В эти минуты девической мечтательности какие только причуды не приходили ей в голову! Часами она могла молча смотреть на луну. Как-то ночью, когда весь дом спал, она непременно пожелала спуститься с Жоржем в сад, и они, обнявшись, прохаживались под деревьями и упали прямо в мокрую от росы траву. В другой раз, у себя в спальне, она вдруг бросилась к юнцу на шею и, рыдая, шептала, что боится умереть. Часто она вполголоса напевала романсы из репертуара мадам Лера, где говорилось о цветочках и птичках, и, умилившись до слез, прерывала пение, чтобы страстно обнять Жоржа, требуя от него клятв в вечной любви. Словом, стала дура дурой, как признавалась сама Нана, когда они потом усаживались рядышком на постели и, как два добрых приятеля, барабанили босыми пятками по деревянному краю.
А тут еще в довершение блаженства тетка привезла Луизэ. Внезапный взрыв материнского чувства не уступал по силе приступу безумия. Она таскала сына на солнечный лужок, желая полюбоваться, как он будет прыгать и бегать; разодев его, как наследного принца, валялась с ним на траве. Она потребовала, чтобы он спал в соседней комнате, где мадам Лера, рухнув в постель, сразу же начинала храпеть, ибо таково было действие сельской жизни на ее впечатлительную душу. И чувство к Луизэ не причиняло ни малейшего ущерба их отношениям с Зизи — напротив. Нана твердила, что у нее теперь два ребеночка, уже почти не различала их в приливе нежности, вернее, подчиняясь капризу. Ночью она раз десять оставляла в одиночестве Зизи, чтобы посмотреть, как дышит ее Луизэ; по возвращении в спальню она дарила своему Зизи остаток материнской нежности, она играла с ним в мамочку и сыночка; а испорченному мальчишке ужасно нравилось прикидываться малюткой в объятиях этой рослой девицы, и он позволял себя баюкать, как засыпающее дитя. Словом, все было так славно, что Нана, упиваясь теперешней своей жизнью, всерьез предложила Жоржу никогда не уезжать из деревни. Они всех прогонят, они будут жить втроем: он, она и Луизэ. И они строили тысячи проектов до самой зари, не слыша мощного храпа мадам Лера, которая утомлялась, собирая в лугах цветочки.

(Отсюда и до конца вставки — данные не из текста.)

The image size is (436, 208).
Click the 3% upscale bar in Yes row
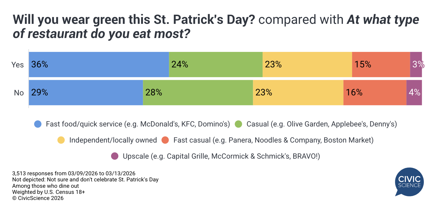tap(416, 64)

Чудесная эта жизнь длилась почти целую неделю. Каждый вечер являлся граф Мюффа и уходил обратно не солоно хлебавши; ладони у него горели, на щеках вздувались желваки. Однажды его вообще не приняли, потому что Штейнеру пришлось по делам съездить в Париж, и графу передали, что мадам нездорова. А Нана не могла и думать без возмущения, что можно обмануть Жоржа. Невинный младенец, и к тому же безгранично в нее верит! Да она будет тогда самая распоследняя тварь! Кроме того, ей это вообще противно. Зоя, молчаливая и высокомерная свидетельница этого романа, решила про себя, что хозяйка окончательно сдурела.

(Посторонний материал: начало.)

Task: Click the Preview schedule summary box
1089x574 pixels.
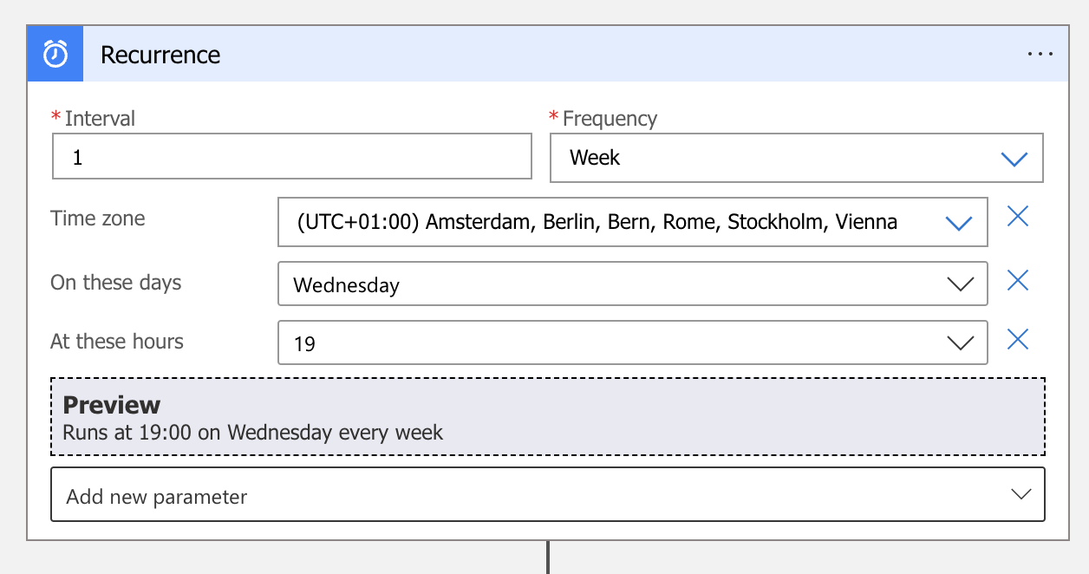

На шестой день, внезапно нарушив эту сельскую идиллию, явилась целая орава гостей. Перед отъездом из Парижа Нана назвала кучу народа, надеясь в душе, что никто не приедет. Поэтому она пришла в изумление и ужасно рассердилась, когда после полудня у ворот Миньоты остановился полный омнибус.
— Это мы! — крикнул Миньон, спустившись первым из омнибуса и высаживая своих сыновей — Анри и Шарля.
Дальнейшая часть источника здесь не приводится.